▸ **DOCUMENT SOURCE**
« les Quatre Saisons », d’Angelin Preljocaj, Triangle | Plateau à Rennes

« les Quatre Saisons » © J.-C. Carbonne

« Créer l’interférence pour dévoiler l’intemporel… »

Par Aurore Krol
Les Trois Coups

Cette création d’Angelin Preljocaj, dont la trame est une des œuvres musicales les plus connues au monde, nous transporte dans un univers oscillant entre classique et ultracontemporain. Les P.O.F. (prototypes d’objets en fonctionnement) du plasticien Fabrice Hyber se confrontent à la musique de chambre, et, aussi éloignés soient-elles, ces deux formes d’art se rejoignent dans la danse. L’interaction se fait grâce aux corps, à leur capacité de relier et de nous transmettre une réelle harmonie.

« Ils viennent couvrant l’air d’un manteau noir. » Ce vers, extrait du premier des sonnets qui accompagnent les quatre concertos, est matérialisé dans le tableau initial. Chorégraphie, corps et graphie, la danse est bel et bien au geste ce que la poésie est à l’écriture : un enchaînement vertigineux entraînant davantage la sensation que le sens. Avec des images qui se répètent comme des phrases musicales, des images qui miment la rythmique de l’œuvre : un effet de rappel pour une musique cyclique.

Tout commence donc par douze corps nus drapés de noir (le nombre n’est pas anodin…), par une mise en scène de la peau visible ou entrevue. Par la suite, les séquences s’enchaînent sous les P.O.F. suspendus qui défilent. Qu’y a-t-il donc dans le ciel, quelles intempéries menacent ce ballet ? Que signifient ces P.O.F. ? Ces formes colorées empruntent-elles au pop art ou au quotidien ? Est-ce un ersatz de spiritualité ? Un accident latent au cœur de ce microcosme social ? Une frise aérienne figée pour contrebalancer le dynamisme et la fraîcheur des gestes ?

▸ **CONSIGNE 1**
D'après l'article sur « les Quatre Saisons », quel plasticien a conçu les P.O.F. présents dans le spectacle ?
▸ **CONSIGNE 2**
Poursuivez l'article sur « les Quatre Saisons » à partir de sa dernière phrase.
Les lignes qui suivent ne sont pas nécessaires.

▸ **LIGNES**
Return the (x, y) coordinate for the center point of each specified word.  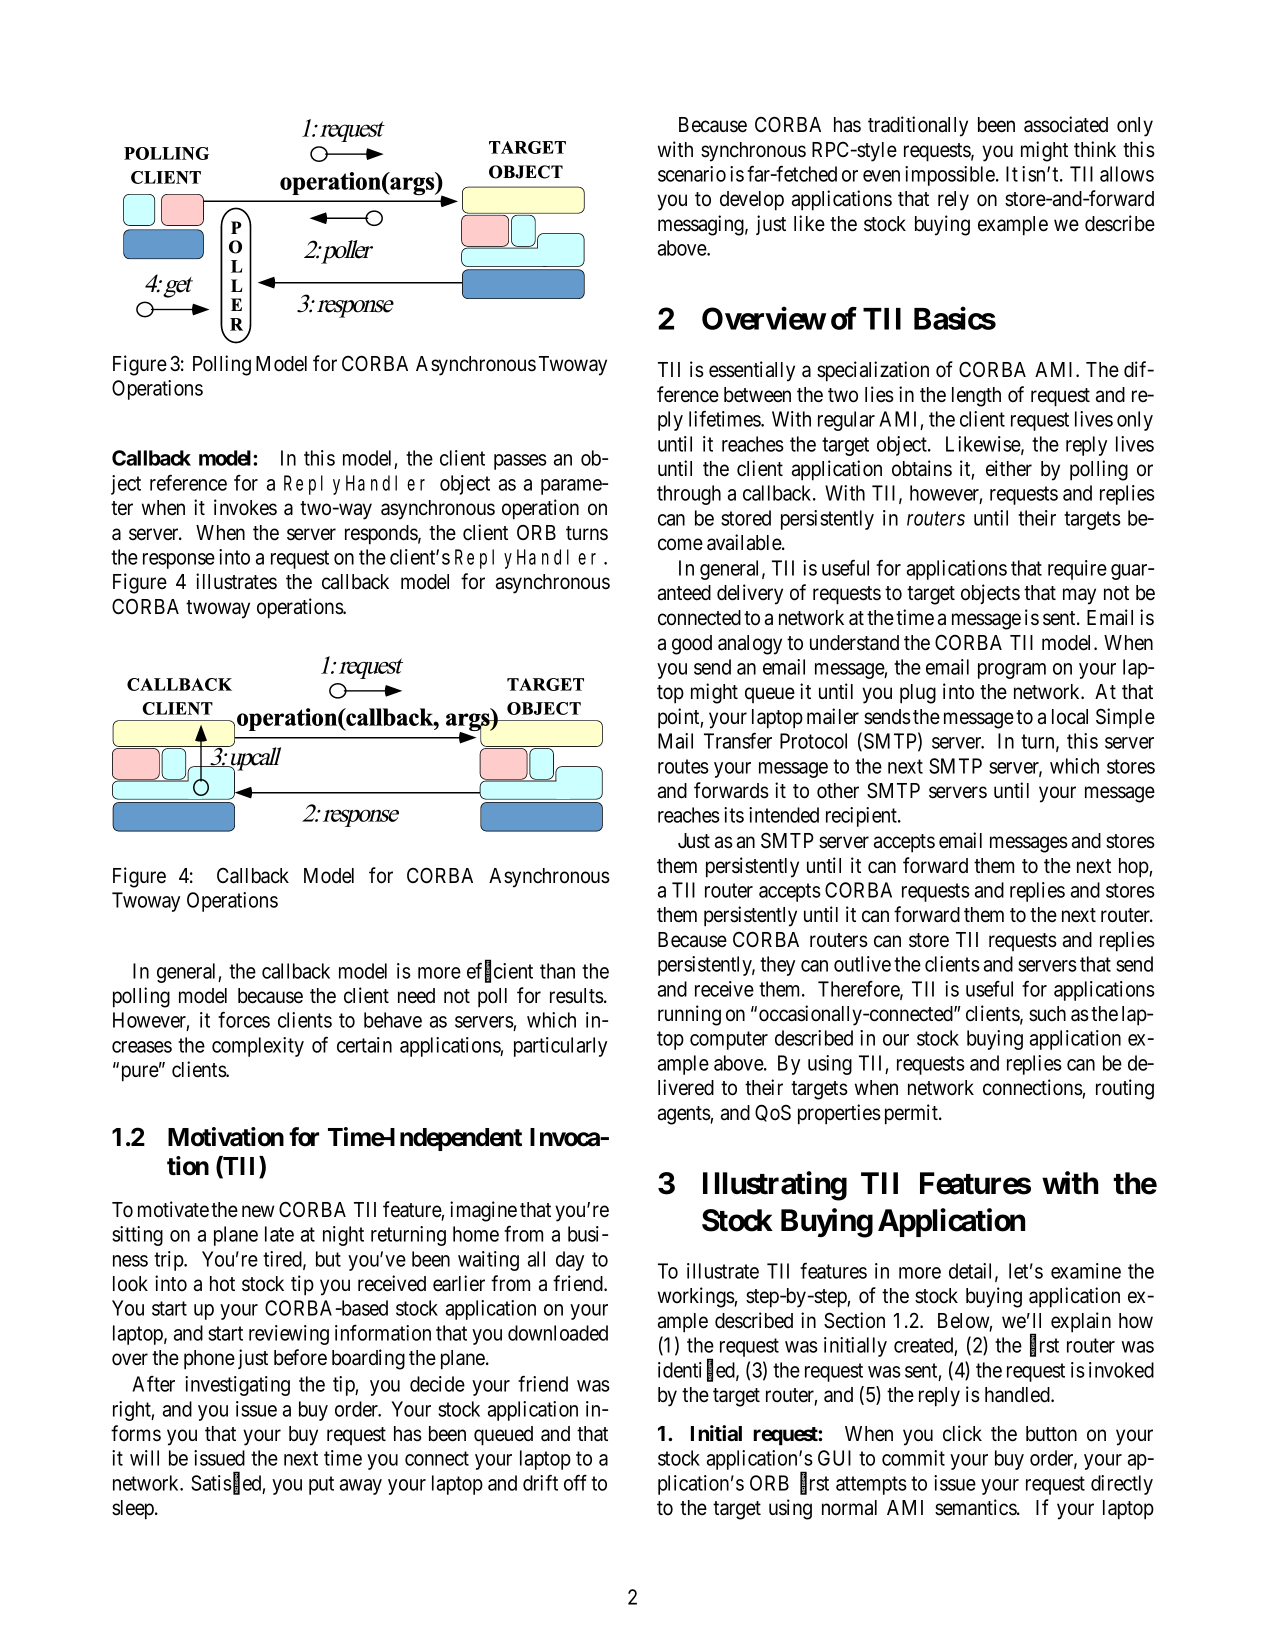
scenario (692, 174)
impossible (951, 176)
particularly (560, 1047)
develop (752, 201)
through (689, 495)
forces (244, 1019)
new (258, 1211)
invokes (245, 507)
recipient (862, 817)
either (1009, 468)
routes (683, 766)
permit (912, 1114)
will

▸ **RÉSULTAT 1**
Fabrice Hyber.

▸ **RÉSULTAT 2**
Tenter de mettre des mots sur ce que l’on voit et ce que l’on ressent est une erreur qu’Angelin Preljocaj ne nous laisse pas le temps de faire. En effet, l’éblouissement des motifs présentés ne permet pas un instant de recul. On prend en plein visage cette série de déroulements esthétiques. Les Quatre Saisons ont cette impulsion d’enthousiasme qui permet tous les excès. Les corps s’emballent ou se dévoilent, non sans humour : le plastique, le fluo, se confrontent à un fétichisme un peu kitsch de talons aiguilles noirs et de sous-vêtements suggestifs. Tout cela revient en touche pour le tableau final dans un savant dosage des nuances, qui montre le souci accordé à l’image.

« les Quatre Saisons » © J.-C. Carbonne
« les Quatre Saisons » © J.-C. Carbonne

Il y a là une rivalité ludique des corps, où jalousie et séduction se succèdent dans les rapports qui unissent les douze danseurs. On touche à l’intemporel, aux affres cycliques de la Nature, mais aussi et surtout à celles de la nature humaine. On est au plus près des corps et de leurs instincts : des corps qui s’affrontent, se confondent, se traquent ou se cherchent, se frôlent et se caressent. La séduction est une gestuelle animale, un rapport de force qui s’enclenche comme un mécanisme dès qu’une tierce personne intervient dans le tableau. La jalousie côtoie alors la sensation de perte de l’autre, comme dans cette scène où une femme semble subir des électrochocs dans les bras de son amant terrifié, ou encore ce moment de rivalité où deux danseuses palpent, pincent et saisissent à pleine main la peau de l’autre.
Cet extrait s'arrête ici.